The Trump administration’s Department of Government Efficiency has walked back lease terminations on 135 federal agency offices it had sought to end.
DOGE updated its public list of terminations and savings overnight Tuesday, removing leases totaling 2.17 million square feet from a tally it's maintained over the previous weeks. The new list reduces the amount in annual rent payments DOGE has claimed to save by $57.83 million — that's more than one-10th of the estimated $500 million in savings it previously estimated.
Some of DOGE’s actions to slash spending and reduce the government workforce in the first two months of President Donald Trump’s second term have been slowed as federal agencies and courts review the decisions.

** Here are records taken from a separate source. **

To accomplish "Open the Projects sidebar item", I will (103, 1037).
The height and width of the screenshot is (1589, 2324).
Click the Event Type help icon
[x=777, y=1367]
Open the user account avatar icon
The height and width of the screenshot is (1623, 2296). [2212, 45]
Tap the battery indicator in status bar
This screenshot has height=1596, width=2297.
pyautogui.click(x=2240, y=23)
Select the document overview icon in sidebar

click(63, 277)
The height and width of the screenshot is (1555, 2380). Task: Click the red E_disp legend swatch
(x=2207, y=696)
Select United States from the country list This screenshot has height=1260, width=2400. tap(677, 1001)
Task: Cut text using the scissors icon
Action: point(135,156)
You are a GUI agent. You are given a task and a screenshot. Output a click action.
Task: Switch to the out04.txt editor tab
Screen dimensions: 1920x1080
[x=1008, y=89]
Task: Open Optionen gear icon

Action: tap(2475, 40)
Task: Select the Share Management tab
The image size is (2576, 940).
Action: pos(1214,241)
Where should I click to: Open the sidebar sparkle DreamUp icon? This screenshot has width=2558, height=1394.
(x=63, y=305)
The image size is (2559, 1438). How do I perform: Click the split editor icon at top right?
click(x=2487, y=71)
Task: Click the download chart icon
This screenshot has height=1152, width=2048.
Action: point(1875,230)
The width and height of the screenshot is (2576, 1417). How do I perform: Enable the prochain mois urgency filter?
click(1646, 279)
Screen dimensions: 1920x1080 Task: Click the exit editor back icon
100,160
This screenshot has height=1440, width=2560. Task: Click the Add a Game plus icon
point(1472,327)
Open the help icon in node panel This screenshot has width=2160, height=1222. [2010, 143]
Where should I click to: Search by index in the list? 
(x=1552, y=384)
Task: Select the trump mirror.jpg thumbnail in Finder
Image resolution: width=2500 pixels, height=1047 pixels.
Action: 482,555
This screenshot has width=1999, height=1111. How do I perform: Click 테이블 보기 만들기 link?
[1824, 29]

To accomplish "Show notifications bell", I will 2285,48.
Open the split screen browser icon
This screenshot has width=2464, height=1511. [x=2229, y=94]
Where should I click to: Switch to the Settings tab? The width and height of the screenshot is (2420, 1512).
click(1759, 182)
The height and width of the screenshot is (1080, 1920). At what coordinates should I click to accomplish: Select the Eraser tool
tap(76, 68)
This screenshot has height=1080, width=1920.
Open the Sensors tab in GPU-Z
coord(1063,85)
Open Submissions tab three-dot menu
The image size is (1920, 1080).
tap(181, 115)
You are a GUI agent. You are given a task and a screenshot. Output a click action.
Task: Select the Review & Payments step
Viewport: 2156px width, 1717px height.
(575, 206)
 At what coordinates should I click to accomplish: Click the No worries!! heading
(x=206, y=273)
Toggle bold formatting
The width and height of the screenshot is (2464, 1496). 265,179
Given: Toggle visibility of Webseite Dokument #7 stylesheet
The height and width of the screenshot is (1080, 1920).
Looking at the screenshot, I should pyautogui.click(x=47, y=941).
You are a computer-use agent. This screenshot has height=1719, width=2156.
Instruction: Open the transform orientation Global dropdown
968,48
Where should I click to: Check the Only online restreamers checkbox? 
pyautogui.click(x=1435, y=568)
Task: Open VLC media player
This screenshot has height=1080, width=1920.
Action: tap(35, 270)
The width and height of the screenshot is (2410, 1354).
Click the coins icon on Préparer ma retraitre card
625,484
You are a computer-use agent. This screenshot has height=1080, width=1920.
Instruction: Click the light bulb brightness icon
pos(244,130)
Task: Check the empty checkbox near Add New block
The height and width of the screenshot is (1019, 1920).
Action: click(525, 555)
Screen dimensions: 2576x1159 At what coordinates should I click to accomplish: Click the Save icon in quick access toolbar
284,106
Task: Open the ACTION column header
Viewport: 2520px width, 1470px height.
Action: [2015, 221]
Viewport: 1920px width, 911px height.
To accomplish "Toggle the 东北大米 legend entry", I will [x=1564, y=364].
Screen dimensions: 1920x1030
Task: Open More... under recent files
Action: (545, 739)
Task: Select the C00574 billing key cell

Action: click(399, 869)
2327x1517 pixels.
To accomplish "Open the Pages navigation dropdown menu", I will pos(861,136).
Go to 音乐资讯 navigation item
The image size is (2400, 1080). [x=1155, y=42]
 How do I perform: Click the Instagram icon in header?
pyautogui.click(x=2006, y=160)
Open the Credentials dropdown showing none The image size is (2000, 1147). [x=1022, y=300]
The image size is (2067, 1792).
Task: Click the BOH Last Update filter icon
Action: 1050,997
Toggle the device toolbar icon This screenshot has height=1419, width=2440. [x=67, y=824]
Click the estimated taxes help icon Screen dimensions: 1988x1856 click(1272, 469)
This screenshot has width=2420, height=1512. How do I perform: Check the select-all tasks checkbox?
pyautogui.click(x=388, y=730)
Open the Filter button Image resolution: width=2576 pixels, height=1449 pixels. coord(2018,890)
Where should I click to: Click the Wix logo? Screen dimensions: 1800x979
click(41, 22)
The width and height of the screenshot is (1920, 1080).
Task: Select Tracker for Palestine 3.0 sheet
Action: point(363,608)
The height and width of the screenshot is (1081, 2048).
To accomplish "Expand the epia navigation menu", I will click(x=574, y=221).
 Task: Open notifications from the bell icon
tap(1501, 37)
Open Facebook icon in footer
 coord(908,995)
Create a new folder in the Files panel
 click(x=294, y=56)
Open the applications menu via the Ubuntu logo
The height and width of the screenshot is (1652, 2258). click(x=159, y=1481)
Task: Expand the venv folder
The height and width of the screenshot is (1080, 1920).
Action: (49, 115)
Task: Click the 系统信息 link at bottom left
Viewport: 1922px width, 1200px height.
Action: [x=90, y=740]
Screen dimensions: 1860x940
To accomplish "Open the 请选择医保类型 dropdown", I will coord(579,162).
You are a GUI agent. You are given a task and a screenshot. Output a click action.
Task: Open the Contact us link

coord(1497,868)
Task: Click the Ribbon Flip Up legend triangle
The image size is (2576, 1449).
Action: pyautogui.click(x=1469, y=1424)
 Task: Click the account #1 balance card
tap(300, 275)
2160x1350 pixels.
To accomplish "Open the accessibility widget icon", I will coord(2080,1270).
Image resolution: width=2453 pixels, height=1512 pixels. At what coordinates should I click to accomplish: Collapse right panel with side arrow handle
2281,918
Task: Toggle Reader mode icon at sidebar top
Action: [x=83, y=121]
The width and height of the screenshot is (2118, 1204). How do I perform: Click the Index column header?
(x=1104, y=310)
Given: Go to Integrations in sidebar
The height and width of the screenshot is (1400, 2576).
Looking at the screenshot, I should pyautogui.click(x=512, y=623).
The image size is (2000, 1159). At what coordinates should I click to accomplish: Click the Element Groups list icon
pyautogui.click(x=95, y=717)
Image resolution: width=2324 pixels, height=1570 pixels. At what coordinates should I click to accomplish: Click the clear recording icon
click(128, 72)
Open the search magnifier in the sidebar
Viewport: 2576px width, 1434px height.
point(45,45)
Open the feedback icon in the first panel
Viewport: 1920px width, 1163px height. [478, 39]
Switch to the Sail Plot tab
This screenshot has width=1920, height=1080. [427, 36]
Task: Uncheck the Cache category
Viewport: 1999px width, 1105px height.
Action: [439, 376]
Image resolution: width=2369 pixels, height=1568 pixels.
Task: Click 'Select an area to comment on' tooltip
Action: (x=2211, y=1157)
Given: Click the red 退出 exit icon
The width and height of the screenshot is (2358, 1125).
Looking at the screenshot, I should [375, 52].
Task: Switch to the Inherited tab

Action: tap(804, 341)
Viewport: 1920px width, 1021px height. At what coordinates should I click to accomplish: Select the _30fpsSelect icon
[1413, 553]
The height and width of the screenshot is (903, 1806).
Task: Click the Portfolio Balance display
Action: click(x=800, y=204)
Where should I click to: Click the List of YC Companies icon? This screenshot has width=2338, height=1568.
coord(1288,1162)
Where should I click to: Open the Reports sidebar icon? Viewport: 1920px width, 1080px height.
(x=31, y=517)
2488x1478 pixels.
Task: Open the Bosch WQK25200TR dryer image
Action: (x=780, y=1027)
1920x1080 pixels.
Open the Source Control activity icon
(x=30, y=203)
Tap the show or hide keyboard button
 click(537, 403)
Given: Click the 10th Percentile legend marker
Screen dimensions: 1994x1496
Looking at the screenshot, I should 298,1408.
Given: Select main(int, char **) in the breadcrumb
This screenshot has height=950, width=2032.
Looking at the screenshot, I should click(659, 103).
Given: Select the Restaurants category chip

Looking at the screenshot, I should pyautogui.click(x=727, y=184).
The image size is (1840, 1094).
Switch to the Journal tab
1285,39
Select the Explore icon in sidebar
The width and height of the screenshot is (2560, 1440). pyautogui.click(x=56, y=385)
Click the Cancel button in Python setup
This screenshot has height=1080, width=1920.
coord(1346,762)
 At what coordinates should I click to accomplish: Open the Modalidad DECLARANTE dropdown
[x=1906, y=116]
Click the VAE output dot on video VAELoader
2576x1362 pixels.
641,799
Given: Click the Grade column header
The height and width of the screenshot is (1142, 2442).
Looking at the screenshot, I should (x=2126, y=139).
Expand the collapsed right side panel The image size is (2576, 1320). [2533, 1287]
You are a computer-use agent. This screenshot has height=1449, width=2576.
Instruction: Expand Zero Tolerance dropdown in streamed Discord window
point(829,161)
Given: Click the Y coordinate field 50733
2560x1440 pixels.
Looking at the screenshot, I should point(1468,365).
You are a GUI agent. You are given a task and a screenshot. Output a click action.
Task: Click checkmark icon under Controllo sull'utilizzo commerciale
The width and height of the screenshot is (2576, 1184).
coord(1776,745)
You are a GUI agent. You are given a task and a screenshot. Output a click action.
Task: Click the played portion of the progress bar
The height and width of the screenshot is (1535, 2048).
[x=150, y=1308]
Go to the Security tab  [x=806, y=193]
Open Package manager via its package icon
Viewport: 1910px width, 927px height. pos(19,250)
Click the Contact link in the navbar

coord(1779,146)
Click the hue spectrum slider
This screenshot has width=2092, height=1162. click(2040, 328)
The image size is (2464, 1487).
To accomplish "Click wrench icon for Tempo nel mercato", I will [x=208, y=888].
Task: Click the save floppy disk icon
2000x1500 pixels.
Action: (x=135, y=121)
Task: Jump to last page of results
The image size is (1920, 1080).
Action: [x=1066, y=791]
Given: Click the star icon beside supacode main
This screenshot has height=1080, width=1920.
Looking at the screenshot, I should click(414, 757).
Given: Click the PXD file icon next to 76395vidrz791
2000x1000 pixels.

In the case of lease terminations, the deals removed from DOGE's list affect many offices open to the public. The leases that appear to no longer be at risk include 50 Social Security offices and 24 IRS offices, according to the data DOGE has published as reviewed by CoStar News.
The General Services Administration, which oversees federal real estate procurement, has been reassessing the termination postings affecting public offices.
“GSA is reviewing all options to optimize the federal footprint and building utilization,” a GSA spokesperson said in an emailed statement to CoStar News. “We are actively managing lease contracts by leveraging existing contract cancellation rights. As leases enter their soft term, we are sending letters of intent to customer agencies to inform them GSA is considering lease termination (thereby exercising GSA’s contractual rights as agreed upon with our lessors). Actively managing leases gives GSA the opportunity to work closely with our partner agencies on their evolving and longer-term needs and will often allow us to enhance space utilization and secure better terms for the government — including better pricing.”
Of the lease terminations not on the latest list posted on the DOGE website, CoStar News was able to identify 96 of them by property address when matched against the GSA’s inventory of leased space. Of that group, the average lease term remaining on the leases was three years. Many of the agencies have been in their locations for 10 years or more.
The information coming from DOGE has disrupted real estate markets, particularly in Washington, D.C.
“The limited information being provided by the GSA is pretty chaotic,” Darian LeBlanc, executive vice chairman of Cushman & Wakefield in Washington, told CoStar News in an email. “The real estate community simply wants accurate and timely information from the GSA about the leases that are housed within the assets that they own. The inconsistent information makes it difficult, if not impossible, for real estate investors to develop plans for the future of their real estate. This ‘ready, fire, aim’ approach on the part of the federal government is harmful and costly to all parties.”
Earlier this month, the GSA briefly posted a list of more than 400 properties it planned to sell across the country, before taking it down without explanation. The properties were identified as “non-core” assets, totaling nearly 80 million rentable square feet. The GSA said the divestment could potentially save more than $430 million in annual operating costs.
The GSA is still considering offloading several properties, but those that could be sold are undergoing a screening process expected to be completed by June, the GSA told CoStar News.
This story was updated March 19 with a comment from the GSA’s national press office.